[Rows showing where the targets appear]
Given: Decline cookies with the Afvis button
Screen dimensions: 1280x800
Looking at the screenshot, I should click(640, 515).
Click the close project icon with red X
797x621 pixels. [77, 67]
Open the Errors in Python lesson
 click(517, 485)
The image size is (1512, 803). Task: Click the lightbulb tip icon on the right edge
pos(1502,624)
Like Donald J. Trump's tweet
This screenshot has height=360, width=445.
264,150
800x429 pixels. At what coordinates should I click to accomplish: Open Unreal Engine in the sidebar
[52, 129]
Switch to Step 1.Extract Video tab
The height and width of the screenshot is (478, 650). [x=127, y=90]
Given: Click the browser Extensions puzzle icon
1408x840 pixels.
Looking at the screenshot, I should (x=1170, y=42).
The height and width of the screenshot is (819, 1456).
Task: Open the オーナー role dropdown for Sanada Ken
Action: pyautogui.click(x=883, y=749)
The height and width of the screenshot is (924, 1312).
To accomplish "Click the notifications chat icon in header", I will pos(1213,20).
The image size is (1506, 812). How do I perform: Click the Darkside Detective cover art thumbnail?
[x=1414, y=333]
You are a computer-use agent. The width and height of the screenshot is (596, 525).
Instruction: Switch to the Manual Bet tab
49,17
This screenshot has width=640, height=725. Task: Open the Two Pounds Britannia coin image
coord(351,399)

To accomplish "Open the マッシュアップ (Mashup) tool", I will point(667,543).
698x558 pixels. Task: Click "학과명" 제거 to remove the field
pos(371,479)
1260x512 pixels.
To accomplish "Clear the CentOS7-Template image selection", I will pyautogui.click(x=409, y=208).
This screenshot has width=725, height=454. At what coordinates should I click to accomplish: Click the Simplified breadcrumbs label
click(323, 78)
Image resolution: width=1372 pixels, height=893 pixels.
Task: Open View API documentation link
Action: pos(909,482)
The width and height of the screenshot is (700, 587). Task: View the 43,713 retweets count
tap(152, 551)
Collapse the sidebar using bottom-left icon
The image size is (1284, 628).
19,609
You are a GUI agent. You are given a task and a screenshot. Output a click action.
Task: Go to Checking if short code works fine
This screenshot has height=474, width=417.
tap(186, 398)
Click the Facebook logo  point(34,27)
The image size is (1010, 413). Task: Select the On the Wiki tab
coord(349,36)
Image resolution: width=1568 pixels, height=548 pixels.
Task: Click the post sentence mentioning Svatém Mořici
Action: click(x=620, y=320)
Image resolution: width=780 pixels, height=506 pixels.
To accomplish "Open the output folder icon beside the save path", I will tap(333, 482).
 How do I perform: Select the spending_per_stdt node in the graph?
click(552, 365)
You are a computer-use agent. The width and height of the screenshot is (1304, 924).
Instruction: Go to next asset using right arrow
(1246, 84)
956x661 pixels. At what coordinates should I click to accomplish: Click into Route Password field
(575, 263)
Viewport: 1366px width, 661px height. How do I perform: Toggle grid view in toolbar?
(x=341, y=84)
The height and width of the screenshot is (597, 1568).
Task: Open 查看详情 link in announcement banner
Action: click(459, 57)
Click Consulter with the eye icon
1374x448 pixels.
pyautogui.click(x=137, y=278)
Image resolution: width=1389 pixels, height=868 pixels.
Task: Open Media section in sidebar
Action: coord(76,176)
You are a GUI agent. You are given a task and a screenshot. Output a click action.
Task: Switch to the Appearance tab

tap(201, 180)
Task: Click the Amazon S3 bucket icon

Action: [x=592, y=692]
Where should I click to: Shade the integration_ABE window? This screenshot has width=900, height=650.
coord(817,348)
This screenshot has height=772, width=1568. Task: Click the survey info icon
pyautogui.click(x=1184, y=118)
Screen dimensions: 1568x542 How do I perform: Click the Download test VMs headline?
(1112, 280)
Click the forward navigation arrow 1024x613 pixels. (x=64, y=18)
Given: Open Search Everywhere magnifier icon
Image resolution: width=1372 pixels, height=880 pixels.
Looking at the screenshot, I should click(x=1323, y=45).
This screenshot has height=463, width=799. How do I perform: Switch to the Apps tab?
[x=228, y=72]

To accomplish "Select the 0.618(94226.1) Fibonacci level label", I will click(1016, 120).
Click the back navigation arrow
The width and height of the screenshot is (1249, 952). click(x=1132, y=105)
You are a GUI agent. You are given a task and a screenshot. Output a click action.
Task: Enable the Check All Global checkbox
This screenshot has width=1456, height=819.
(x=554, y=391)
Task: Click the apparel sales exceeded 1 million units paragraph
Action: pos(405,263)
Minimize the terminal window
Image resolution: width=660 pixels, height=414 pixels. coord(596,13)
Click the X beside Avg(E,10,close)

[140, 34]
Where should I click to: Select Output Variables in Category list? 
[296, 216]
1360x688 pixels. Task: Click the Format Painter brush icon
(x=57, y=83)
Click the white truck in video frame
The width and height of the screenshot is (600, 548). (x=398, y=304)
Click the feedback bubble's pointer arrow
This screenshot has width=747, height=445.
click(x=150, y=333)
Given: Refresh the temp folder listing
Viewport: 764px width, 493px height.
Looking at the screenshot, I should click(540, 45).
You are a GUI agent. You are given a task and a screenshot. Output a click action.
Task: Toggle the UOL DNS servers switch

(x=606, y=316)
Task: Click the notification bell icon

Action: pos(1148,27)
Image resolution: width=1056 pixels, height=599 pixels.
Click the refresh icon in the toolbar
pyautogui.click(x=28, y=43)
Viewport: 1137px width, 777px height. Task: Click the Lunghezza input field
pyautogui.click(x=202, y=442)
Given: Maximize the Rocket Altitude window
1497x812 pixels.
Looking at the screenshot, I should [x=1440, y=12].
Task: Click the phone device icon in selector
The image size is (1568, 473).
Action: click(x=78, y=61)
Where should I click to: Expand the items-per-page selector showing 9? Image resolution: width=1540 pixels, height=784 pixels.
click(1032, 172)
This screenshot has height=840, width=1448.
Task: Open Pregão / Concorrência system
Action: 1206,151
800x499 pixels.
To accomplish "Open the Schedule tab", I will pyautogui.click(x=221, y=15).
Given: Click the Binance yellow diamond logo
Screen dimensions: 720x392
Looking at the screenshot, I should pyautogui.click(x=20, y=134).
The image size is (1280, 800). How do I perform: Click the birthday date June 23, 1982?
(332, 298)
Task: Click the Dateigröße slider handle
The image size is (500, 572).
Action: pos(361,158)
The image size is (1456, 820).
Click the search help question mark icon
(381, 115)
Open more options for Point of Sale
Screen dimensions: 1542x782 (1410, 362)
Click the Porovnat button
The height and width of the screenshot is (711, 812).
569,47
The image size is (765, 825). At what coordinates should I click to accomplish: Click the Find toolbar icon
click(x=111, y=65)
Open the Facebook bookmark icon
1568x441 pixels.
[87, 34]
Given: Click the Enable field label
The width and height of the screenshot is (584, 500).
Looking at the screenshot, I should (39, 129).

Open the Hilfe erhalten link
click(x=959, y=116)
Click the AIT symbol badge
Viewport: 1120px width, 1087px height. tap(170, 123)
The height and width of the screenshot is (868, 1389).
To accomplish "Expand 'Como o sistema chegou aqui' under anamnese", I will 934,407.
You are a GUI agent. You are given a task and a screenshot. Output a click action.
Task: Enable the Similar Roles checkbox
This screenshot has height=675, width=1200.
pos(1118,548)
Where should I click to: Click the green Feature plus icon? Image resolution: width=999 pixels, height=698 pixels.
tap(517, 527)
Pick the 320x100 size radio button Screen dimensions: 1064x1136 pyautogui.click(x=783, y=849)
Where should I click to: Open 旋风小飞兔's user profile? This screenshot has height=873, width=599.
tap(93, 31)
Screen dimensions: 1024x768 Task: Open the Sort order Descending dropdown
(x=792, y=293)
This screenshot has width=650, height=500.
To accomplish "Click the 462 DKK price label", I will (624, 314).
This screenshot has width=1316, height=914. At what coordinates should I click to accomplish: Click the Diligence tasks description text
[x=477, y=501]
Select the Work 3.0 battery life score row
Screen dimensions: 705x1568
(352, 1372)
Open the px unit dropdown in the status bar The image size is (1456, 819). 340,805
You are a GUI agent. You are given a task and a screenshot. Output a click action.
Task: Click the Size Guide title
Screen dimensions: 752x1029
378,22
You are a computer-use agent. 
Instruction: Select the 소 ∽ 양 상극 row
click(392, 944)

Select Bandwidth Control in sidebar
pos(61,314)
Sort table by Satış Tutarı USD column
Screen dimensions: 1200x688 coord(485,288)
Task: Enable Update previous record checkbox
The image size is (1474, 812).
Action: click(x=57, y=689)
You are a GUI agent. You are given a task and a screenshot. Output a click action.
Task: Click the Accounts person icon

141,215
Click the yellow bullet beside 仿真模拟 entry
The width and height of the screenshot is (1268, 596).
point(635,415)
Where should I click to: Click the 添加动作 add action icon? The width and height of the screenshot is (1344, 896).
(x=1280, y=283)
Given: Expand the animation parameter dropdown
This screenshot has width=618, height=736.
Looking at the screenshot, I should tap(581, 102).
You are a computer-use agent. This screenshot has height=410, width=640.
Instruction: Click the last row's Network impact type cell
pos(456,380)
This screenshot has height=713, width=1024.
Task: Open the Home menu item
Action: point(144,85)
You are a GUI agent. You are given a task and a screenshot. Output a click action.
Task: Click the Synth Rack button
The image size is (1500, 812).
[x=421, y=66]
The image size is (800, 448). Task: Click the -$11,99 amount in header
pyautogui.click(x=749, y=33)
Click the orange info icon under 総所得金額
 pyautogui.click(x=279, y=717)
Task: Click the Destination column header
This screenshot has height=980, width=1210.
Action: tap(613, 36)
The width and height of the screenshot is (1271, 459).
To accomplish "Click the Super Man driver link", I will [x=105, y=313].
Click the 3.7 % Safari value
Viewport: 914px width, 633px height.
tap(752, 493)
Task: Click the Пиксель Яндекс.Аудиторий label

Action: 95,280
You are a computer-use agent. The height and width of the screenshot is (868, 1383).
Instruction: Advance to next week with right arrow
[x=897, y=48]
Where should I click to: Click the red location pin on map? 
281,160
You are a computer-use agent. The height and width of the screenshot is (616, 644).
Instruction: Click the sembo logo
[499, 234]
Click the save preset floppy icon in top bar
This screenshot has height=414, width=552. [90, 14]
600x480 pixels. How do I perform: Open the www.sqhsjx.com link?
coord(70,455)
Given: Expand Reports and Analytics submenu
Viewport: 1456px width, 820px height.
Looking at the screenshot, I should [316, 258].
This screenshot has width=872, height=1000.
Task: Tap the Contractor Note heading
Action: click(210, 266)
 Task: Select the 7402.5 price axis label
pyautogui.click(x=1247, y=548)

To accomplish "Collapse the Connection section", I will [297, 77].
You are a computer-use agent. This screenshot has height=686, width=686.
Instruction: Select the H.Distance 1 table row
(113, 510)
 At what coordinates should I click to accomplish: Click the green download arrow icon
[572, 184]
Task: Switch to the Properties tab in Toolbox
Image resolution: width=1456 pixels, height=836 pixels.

▸ **Aim**: Copy the material above word for word, starting at its first line and ending at the line that contains "click(517, 485)".

▸ **Written reply**:
Given: Decline cookies with the Afvis button
Screen dimensions: 1280x800
Looking at the screenshot, I should click(640, 515).
Click the close project icon with red X
797x621 pixels. [77, 67]
Open the Errors in Python lesson
 click(517, 485)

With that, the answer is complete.